Librettist: Felice Romani

Premiere Date: Monday, December 26, 1831
Act I
It is night in the sacred forest and Oroveso, the high priest, and the Druids wait for the moon to rise. It is then that Norma, his daughter and high priestess, is expected to cull the mistletoe, a ritual signaling the revolt against their Roman oppressors. Nearby, the Roman proconsul Pollione and his lieutenant, Flavio, lie in wait. Their presence in the forest is forbidden, but Pollione is searching for Adalgisa, a novice at the temple of Irminsul and his new love. Flavio rebukes him for so easily discarding his former lover, Norma, who has broken her vow of chastity by secretly giving him two sons. The approach of the Druids causes them to retreat into the forest. Oroveso and the others call for vengeance against the Romans, but Norma tarries — fearing for Pollione's safety, she declares that the time for an uprising has not yet come. Publicly Norma proclaims the proconsul shall be punished, but privately she reveals her steadfast devotion to him.

After the Druids leave, Adalgisa enters and is soon joined by Pollione. Also having broken her oath as a priestess, Adalgisa is troubled and has her doubts over this dangerous love affair. She is eventually persuaded by Pollione to follow him to Rome, and they agree to meet the following evening.

Inside her remote dwelling Norma confides in Clotilde — she suffers at both the sight and the absence of her two children and suspects they are the reason why Pollione will not take her to Rome. Adalgisa enters and confesses her transgression. As she describes her first clandestine meeting in forest, Norma recalls her own very similar encounter with Pollione and is ready to forgive but soon discovers they have both been seduced by the same man. Pollione enters, and Norma immediately condemns his lack of fidelity. As Pollione urges Adalgisa to leave with him, she resists, preferring to die so that he will return to his family.

Act II
To punish Pollione, Norma is about to murder her children, but moved by their innocence, can't bring herself to do it. Instead she contemplates suicide, and after summoning Adalgisa, implores the young woman to marry Pollione and take care of the children after her death. Moved by Norma's sacrifice, Adalgisa counters that she will go to Pollione and convince him to return to the mother of his two sons.

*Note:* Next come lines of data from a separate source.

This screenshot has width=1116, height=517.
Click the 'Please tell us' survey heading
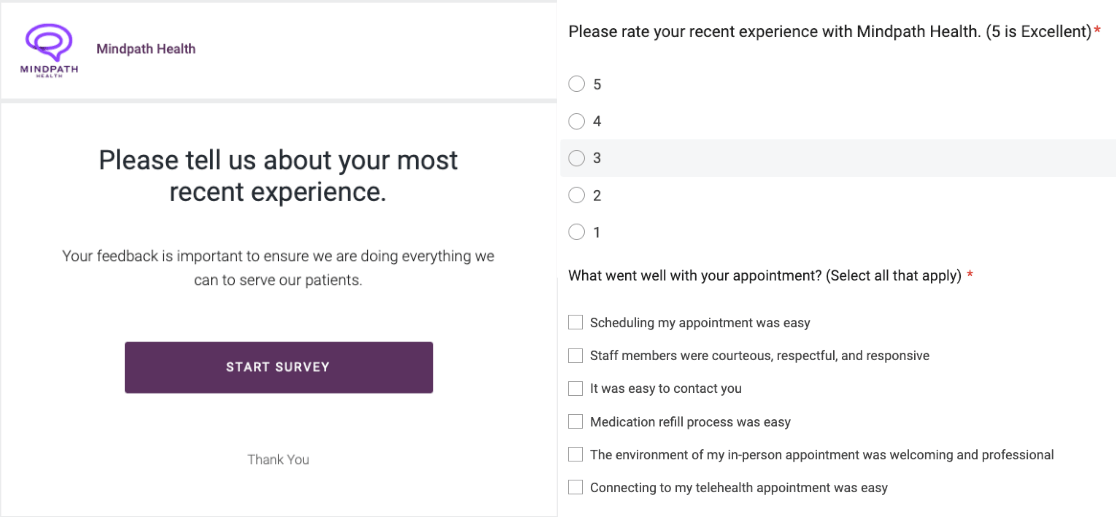(278, 175)
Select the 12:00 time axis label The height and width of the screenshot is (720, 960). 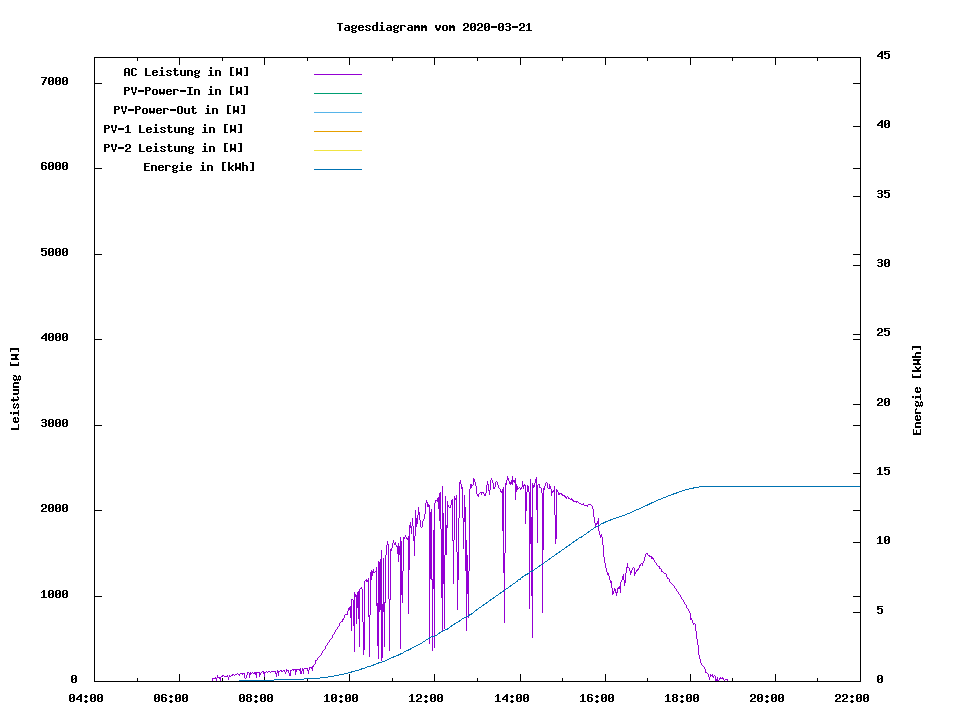427,698
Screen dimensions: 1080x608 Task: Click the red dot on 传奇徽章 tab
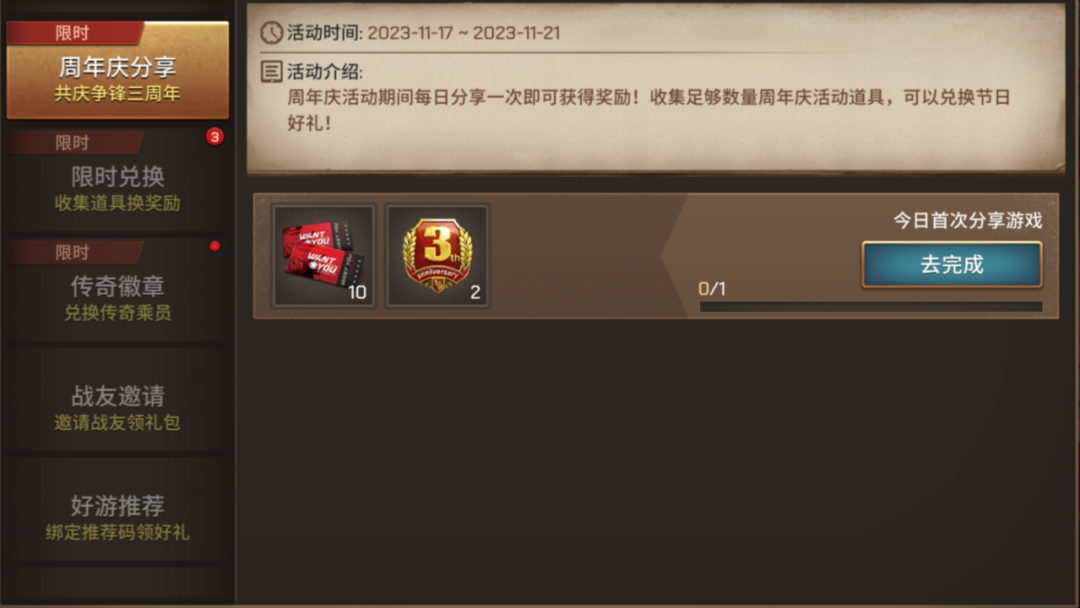click(x=215, y=246)
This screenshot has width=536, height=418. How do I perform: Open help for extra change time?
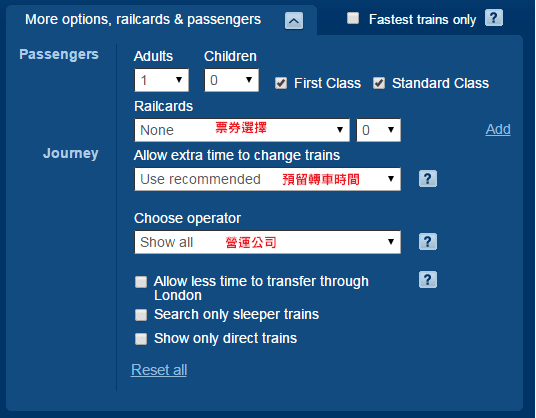point(428,179)
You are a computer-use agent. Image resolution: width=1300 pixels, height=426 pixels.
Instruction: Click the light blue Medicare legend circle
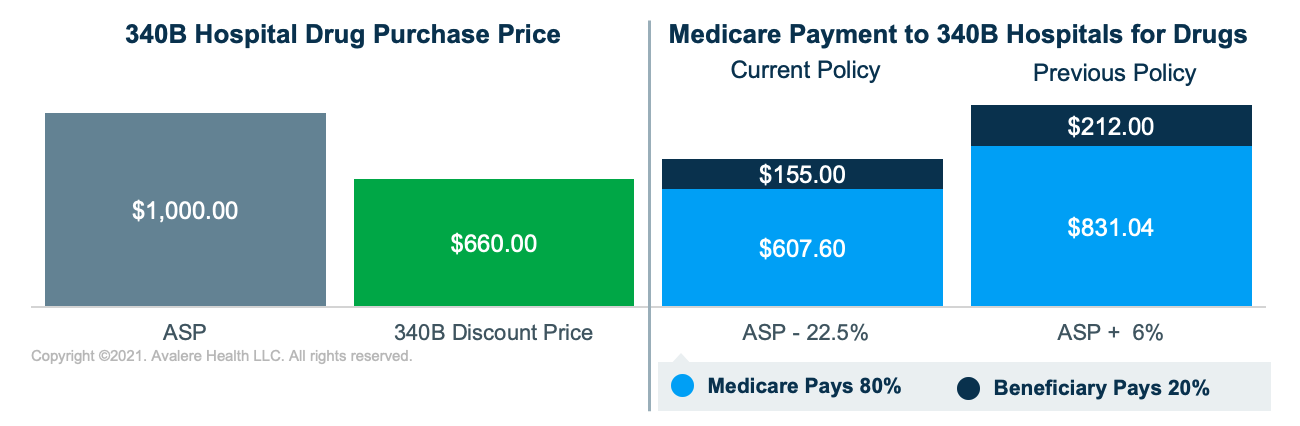click(683, 387)
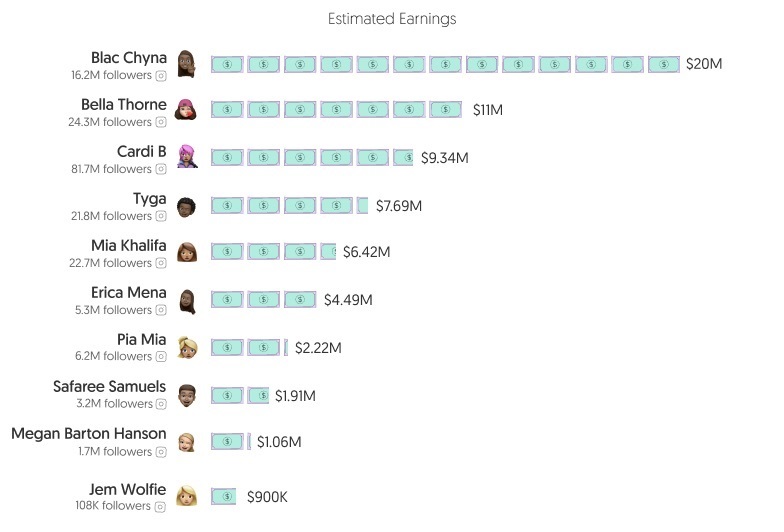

In the forest the Druids are still aggravated by the Romans, and Oroveso has learned a far more severe commander will be taking Pollione's place. Clotilde brings news that Adalgisa has been unsuccessful in her suit, and Pollione intends to steal her away that evening. Norma's fury comes to a boil as she incites the warriors to battle.

Pollione has been discovered in the cloister of the novices and must be put to death as a result of the sacrilege. Norma interrogates him alone — if he will abandon all thoughts of Adalgisa, she will spare his life. When he refuses, she threatens to kill their children and burn Adalgisa alive for breaking her vows. He asks only to die.

Before Oroveso and the Druids, Norma proclaims that a priestess has been unfaithful and must be ritually sacrificed and, to everyone's surprise, announces that it is her. Norma implores her father to always care for her children and continue to hide them from the barbarians. As she mounts the pyre, Pollione, moved by her nobility and courage, ascends into the flames with her.